I love when he reaffirms my faith in his being one of the best American writers:

"How gray seem the words of poets in the presence of this Nature! . . . The enormous silent poem of color and light--(you who know only the North do not know color, do not know light!)--of sea and sky, of the woods and the peaks, so far surpasses imagination as to paralyze it--mocking the language of admiration, defying all power of expression. That is before you which never can be painted or chanted, because there is no cunning of art or speech able to reflect it. Nature realizes your most hopeless ideals of beauty, even as one gives toys to a child. And the sight of this supreme terrestrial expression of creative magic numbs thought. In the great centres of civilization we admire and study only the results of mind,--the products of human endeavor: here one views only the work of Nature,--but Nature in all her primeval power, as in the legendary frostless morning of creation. Man here seems to bear scarcely more relation to the green life about him than the insect; and the results of human effort seem impotent by comparison with the operation of those vast blind forces which clothe the peaks and crown the dead craters with impenetrable forest. The air itself seems inimical to thought,--soporific, and yet pregnant with activities of dissolution so powerful that the mightiest tree begins to melt like wax from the moment it has ceased to live. For man merely to exist is an effort; and doubtless in the perpetual struggle of the blood to preserve itself from fermentation, there is such an expenditure of vital energy as leaves little surplus for mental exertion.

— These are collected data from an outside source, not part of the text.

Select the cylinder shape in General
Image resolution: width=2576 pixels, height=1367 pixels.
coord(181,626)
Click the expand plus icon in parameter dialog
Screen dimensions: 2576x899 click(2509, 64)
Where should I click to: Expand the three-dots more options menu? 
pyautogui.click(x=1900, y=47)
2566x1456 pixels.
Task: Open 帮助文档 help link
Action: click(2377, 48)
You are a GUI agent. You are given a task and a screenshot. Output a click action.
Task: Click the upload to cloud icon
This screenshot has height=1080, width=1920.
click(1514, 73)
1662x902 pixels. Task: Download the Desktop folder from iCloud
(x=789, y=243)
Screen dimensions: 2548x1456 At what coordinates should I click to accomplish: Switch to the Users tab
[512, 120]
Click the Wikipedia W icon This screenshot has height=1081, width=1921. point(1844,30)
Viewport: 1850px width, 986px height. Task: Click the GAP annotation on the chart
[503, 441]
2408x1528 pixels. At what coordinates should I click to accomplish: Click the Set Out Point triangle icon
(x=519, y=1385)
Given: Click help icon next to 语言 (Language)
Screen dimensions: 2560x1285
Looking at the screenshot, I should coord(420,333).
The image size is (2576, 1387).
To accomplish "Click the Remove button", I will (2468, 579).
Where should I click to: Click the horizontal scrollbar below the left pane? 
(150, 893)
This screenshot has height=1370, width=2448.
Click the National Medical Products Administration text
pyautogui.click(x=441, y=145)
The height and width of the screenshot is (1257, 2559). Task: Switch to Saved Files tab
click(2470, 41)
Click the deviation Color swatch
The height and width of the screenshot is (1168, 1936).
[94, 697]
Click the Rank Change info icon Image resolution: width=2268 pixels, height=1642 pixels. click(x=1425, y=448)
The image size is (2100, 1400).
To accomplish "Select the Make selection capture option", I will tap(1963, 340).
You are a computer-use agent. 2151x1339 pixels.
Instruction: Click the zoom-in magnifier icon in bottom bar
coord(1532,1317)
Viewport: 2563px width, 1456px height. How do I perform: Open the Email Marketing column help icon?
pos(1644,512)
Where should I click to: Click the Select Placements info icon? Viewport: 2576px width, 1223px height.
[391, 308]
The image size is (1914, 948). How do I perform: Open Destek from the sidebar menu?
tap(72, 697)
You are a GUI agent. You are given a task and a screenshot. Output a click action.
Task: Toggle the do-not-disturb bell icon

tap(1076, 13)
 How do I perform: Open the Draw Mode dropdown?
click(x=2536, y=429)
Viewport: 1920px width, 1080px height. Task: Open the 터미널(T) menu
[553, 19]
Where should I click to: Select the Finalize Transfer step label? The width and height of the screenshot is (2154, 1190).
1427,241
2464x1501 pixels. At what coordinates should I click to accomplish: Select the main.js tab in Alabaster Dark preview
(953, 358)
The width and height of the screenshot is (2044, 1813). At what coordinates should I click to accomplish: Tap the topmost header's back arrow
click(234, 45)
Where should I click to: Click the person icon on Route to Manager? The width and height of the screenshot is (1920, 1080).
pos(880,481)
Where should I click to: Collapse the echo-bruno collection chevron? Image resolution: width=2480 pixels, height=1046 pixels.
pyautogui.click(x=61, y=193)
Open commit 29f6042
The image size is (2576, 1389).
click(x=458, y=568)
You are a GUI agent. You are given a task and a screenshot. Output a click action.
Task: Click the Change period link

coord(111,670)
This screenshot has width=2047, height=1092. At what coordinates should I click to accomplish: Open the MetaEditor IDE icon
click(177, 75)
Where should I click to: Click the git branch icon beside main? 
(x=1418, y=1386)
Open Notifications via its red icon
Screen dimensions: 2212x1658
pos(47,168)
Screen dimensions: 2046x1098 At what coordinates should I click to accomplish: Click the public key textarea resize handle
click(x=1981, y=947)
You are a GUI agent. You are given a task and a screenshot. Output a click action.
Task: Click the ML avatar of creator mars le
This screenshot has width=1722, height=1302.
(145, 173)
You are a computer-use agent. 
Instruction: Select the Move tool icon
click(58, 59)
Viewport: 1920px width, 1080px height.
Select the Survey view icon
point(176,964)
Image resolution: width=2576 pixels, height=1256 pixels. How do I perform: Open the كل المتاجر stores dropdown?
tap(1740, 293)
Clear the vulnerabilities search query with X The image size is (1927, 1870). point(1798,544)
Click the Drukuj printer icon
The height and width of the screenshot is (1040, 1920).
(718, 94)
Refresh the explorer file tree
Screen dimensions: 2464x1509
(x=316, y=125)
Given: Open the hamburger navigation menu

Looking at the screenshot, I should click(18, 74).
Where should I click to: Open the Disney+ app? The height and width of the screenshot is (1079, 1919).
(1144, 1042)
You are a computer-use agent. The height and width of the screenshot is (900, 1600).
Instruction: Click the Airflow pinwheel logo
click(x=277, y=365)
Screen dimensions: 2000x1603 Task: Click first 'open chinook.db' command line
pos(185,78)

    . . . Scarcely less than poet or philosopher, the artist, I fancy, would feel his helplessness. In the city he may find wonderful picturesqueness to invite his pencil, but when he stands face to face alone with Nature he will discover that he has no colors! The luminosities of tropic foliage could only be imitated in fire."

The excerpt is from A Midsummer Trip to the Tropics Ch. XIX., Two Years in the French West Indies. We can also become just as awed at "Nature" reminding us of our petty mortal pursuits. Hearn did not let such realizations deter him; they only further inspired him to create something beautiful in hopes that his writings would someday be worthy of his fellow man.